Riyadh: The proposal for setting up of an International Centre for Combating Terrorism is on top of the agenda of the GCC Interior Ministers meeting scheduled to be held in Abu Dhabi next Tuesday.

The meeting, to be held under the chairmanship of UAE Interior Minister Lieutenant General Shaikh Saif Bin Zayed Al Nahyan, will discuss major security issues concerning the Gulf states.

A GCC security source told Gulf News the meeting will discuss ways to activate the mechanism for effectively implementing the agreement for the establishment of the centre to confront terrorist threats as well as dangers posed to the security of the GCC states.

The recent Riyadh GCC summit had agreed to establish the centre based in Bahrain and asked the interior ministers to study details of its establishment at their forthcoming Abu Dhabi meeting.

The centre, first proposed by King Abdullah Bin Abdul Aziz of Saudi Arabia, is mainly aimed at exchanging information with regard to any possible terrorist attacks in order to avert them. At least 50 countries, which participated in the International Conference on Terror in Riyadh in February 2005, had supported the proposal.

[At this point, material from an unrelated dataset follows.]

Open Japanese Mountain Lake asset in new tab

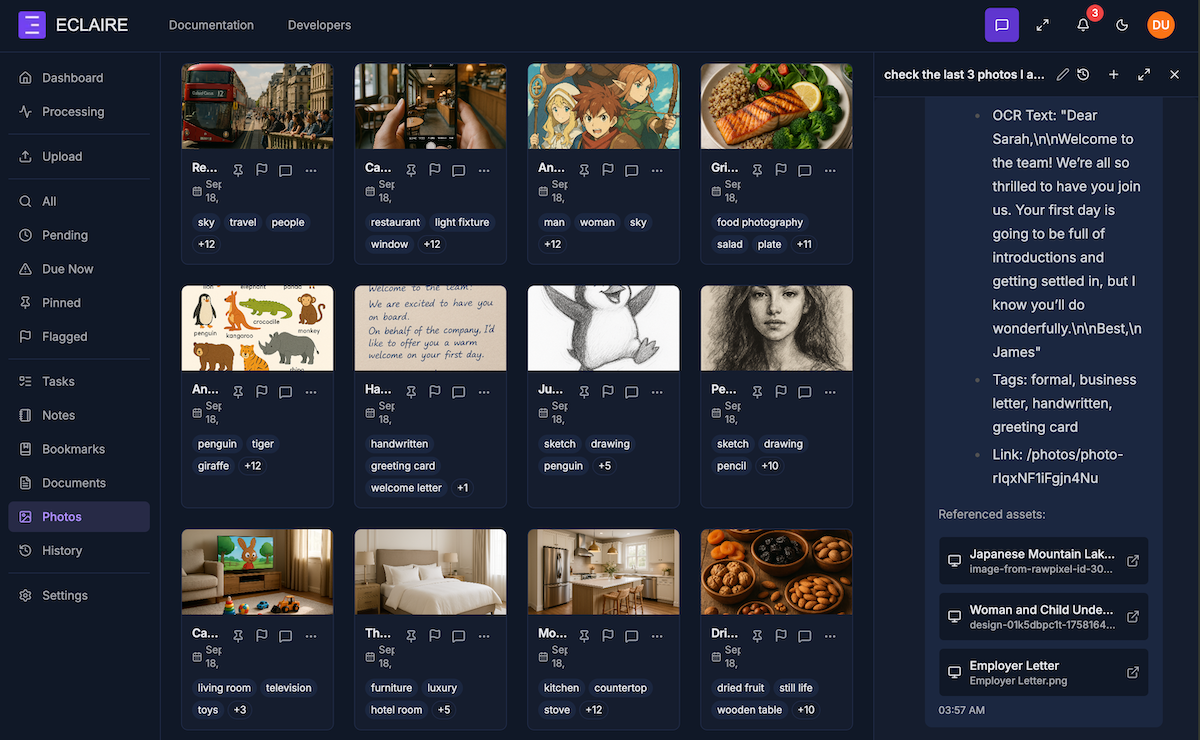pyautogui.click(x=1133, y=561)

The ministers will also review a number of other related security matters, such as fighting drug trafficking and traffic and civil defence issues.

According to the source, the meeting will discuss the deteriorating situation in Iraq and its impact on the neighbouring GCC States. "The ministers will look into effective ways to prevent a possible infiltration of Iraqi militants and foreign fighters into their countries," he said while voicing concern of the GCC states over the alarming situation in Iraq.

Meanwhile, the number of GCC citizens being detained in Iraq rose to 60 since the beginning of the US invasion, and these included 45 Saudis, according to the latest reports of the human rights organisations.

"Most of the Saudi detainees are being held in prisons under the Iraqi Ministry of Interior. The detainees are being subjected to inhuman treatment and torture. They are living in precarious conditions and have been denied the right to hire lawyers to plead their case," Saudi local press reports said, quoting an international human rights source.

According to the source, most of the Saudi detainees have had no links with the ongoing violence. On the other hand, they have either their parents or other close relatives living in Iraq. They have been detained by the US forces when they arrived there in search of their kith and kin, the source said.

The centre is mainly aimed at exchanging information with regard to any possible terrorist attacks.